In addition to Carother’s report, Chief Secretary Turnbull oversaw the commissioning of several other pseudo-scientific endeavors in the course of the Emergency. For example, in 1954 a Sociological Committee formed under the Commissioner for Community Development in order to further explain the Mau Mau phenomenon according to a colonial ethos. The original officer tasked with carrying out the committee’s work, Mr. F. R. Wilson was shortly after assigned as Staff Officer for the planning of Operation Anvil, an “ambitious operation to reclaim full colonial control over Nairobi by purging the city of nearly all Kikuyu living within its limits.”Footnote 61 Nairobi was sealed during the operation, prohibiting movement in or out of the city. The colonial government oversaw the detention/relocation of at least 50,000 people in the weeks of the action. The double function of Wilson’s research was to construct a typology explaining who the anticolonial enemies to the British colonial government were and then to use the typology to design military action. In this way, research was an instrument in the efforts to discipline Kenyan populations to eliminate resistance to colonial rule. To this point, Turnbull’s office ordered a statistical analysis of the background of Mau Mau detainees, such us where they were born, elements of their upbringing, and their criminal records.

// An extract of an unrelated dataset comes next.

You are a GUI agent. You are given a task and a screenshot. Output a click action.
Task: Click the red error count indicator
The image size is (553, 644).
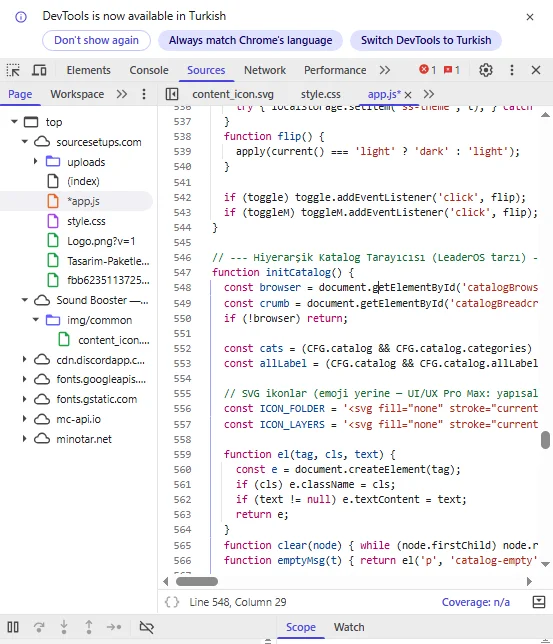pyautogui.click(x=428, y=70)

The Special Branch was instructed to collect information on all detained peoples as well as those of higher interest.Footnote 62 The police were also charged with considering what were the root causes and methods of Mau Mau as a part of their Emergency duties. As critiques against the Kenyan Colonial Government accumulated, the administration grew more and more interested in providing an explanation of the Emergency that diluted their own culpability.Footnote 63

As a result of his participation in the sociological inquiry in 1954, Sidney Fazan, former Kiambu District Commissioner, proposed a more extensive project to be put before the War Council or Secretary of State to conclusively explain the Mau Mau problem. His proposal, heard and discussed by Turnbull’s office and the Ministries for African Affairs and Defense, aimed to synthesize all previous reports and “fill in any gaps there might be.” He offered himself to Turnbull as the man for the job on account of his “flair for patient analysis and a wide background of experience.” Historian David Anderson describes Fazan as “among the more academically inclined of Kenya’s colonial officers.”Footnote 64 However, Turnbull had his reservations. Fazan was known within the upper echelon of administration to be “somewhat inflexible,” and the administration feared that his industrious approach to research, or his “unrelenting … pursuit of information,” would interfere with the work of other, busier officers.Footnote 65

As valuable as such a report would be to the administration, Turnbull was still in the center of orchestrating the active military and intelligence operations of the Emergency. By way of solution, Turnbull suggested that Fazan’s work be limited to documentary evidence rather than informational interviews and as such that he be granted privileged access to secret documents. Fazan would prepare two reports — one fit for distribution among the Legislative Council and another secret report accessible only to the governor. Turnbull suggested that no one within the Kenyan administration should be aware of the extent of Fazan’s task except for the governor and ministers for African Affairs and Defence. In something of an informational short-circuit, Fazan was meant to use intelligence reports to piece together an explanation of Mau Mau. This meant repurposing colonial misperceptions to explain the advent of Mau Mau. Without naming it as such, Fazan’s report should have functioned to exonerate the British colonial government. Should the British colonial government have truly wished to understand the causes of Mau Mau, they might only have noted the name many so-called Mau Mau organized themselves under, the Land and Freedom Army. However, to do that would mean directing analysis at the White Highlands, the heartland of colonial expropriation. Sometime between December 1954 and October 1955, Turnbull changed his mind that it was “not the opportune time for such an inquiry,” perhaps out of fear that Fazan’s presence would disturb the work of an administration in the throes of war and certainly out of fear that such a report could be “most embarrassing to the Government.”Footnote 66 These aims, controlling secrecy and avoiding “embarrassment,” help to explain the background to the logic that would guide the record removal exercise a few years following, wherein the strategic withdrawal of certain evidence formed a broader propaganda strategy that served both reputational and political ends for the UK.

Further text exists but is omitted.